Katowice. Tragiczny pożar. Zginął 39-latek
39-letni mężczyzna zginął w pożarze, który wybuchł w sobotę późnym wieczorem w mieszkaniu na czwartym piętrze budynku w katowickiej dzielnicy Murcki. Do szpitala trafiła 64-letnia kobieta.
Zgłoszenie o pożarze strażacy otrzymali w sobotni wieczór, około godziny 21.30. Ogień pojawił się w budynku przy ul. Bohdanowicza w dzielnicy Murcki. Zanim jeszcze strażacy przybyli na miejsce, dwudziestu mieszkańców bloku opuściło swoje mieszkania.

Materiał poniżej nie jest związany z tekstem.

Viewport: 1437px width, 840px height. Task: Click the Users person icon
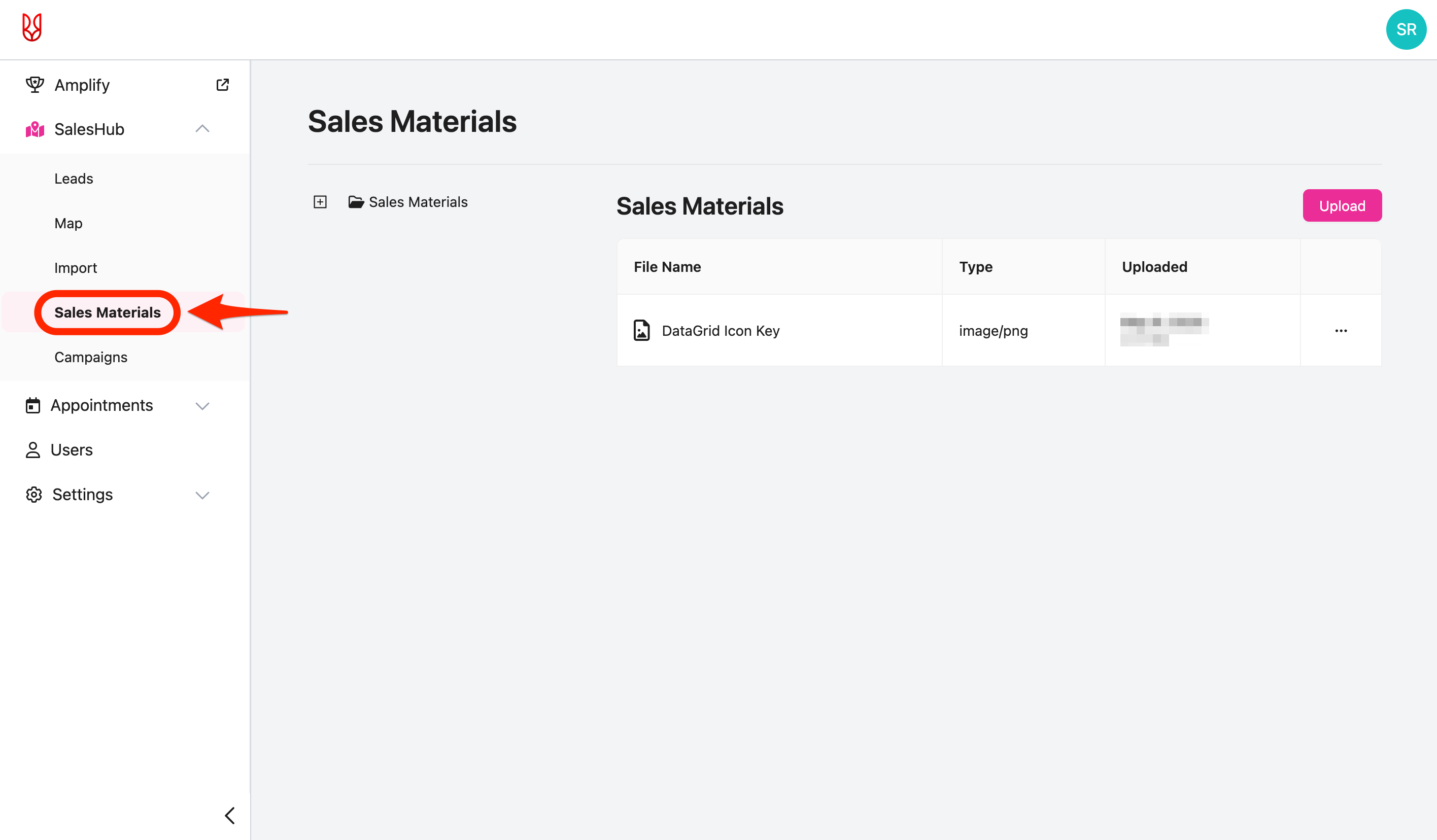point(33,449)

Jak poinformował oficer dyżurny śląskiej straży pożarnej, akcja trwała cztery godziny i brało w niej udział siedem zastępów strażaków. Akcja była bardzo trudna ze względu na duże zadymienie klatki schodowej. Z tego powodu problemem było znalezienie mieszkania, w którym wybuchł pożar. Okazało się, że ogień pojawił się w mieszkaniu na czwartym piętrze. Zajął jeden pokój. Spaliło się jego wyposażenie, m.in. wersalka, która - według przypuszczeń - mogła zająć się jako pierwsza. Pozostałe pomieszczenia mieszkania zostały okopcone.
W trakcie akcji strażacy z mieszkania wynieśli dwie nieprzytomne osoby. Niestety, lekarz stwierdził zgon 39-letniego mężczyzny. 64-letnia kobieta, dzięki zastosowaniu sztucznego oddychania, zaczęła samodzielnie oddychać i została przewieziona do szpitala. Prawdopodobnie podtruła się gazami pożarowymi.
Po zdławieniu ognia strażacy sprawdzili jeszcze stężenie tlenku węgla w budynku gdy okazało się, że jest w normie, lokatorzy mogli wrócić do swoich mieszkań.
Przyczyny pożaru wyjaśni biegły z zakresu pożarnictwa. Niewykluczone, że doszło do zaprószenia ognia.